What you should do -
Return only these lines: the one that contains "Where should I" and every line after it through the end of the listing, exactly, without pictures.

Data records -

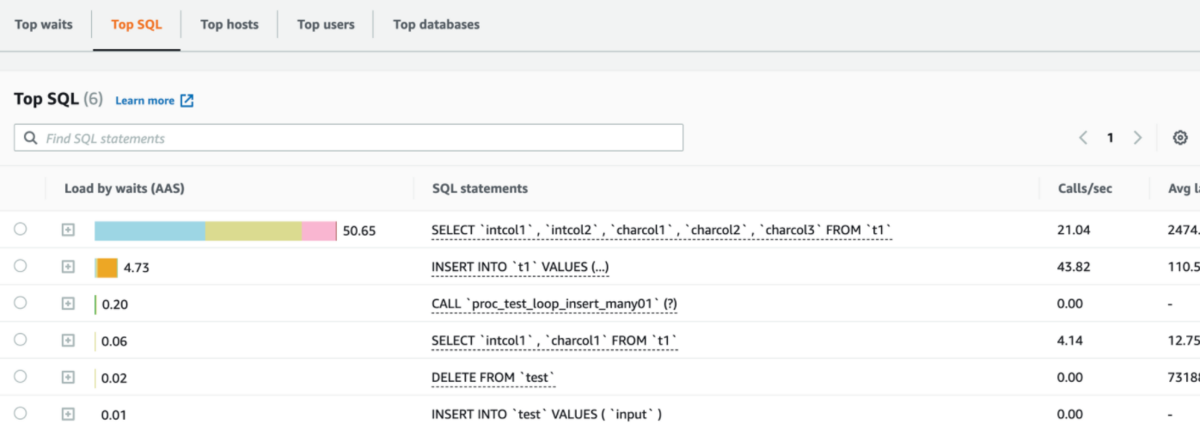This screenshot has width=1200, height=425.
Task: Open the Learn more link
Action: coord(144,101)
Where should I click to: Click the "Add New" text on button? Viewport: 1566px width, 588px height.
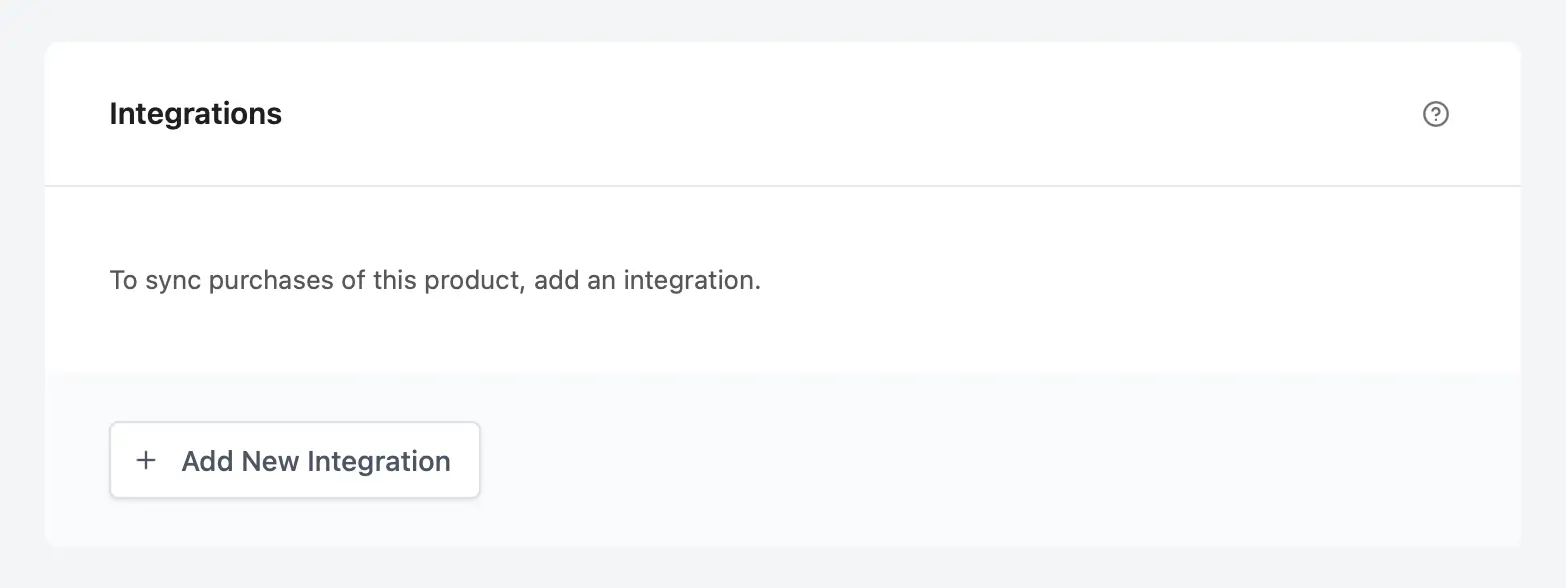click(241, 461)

Answer space -
Where should I click to: Click the "Add New" text on button? Viewport: 1566px width, 588px height.
click(241, 461)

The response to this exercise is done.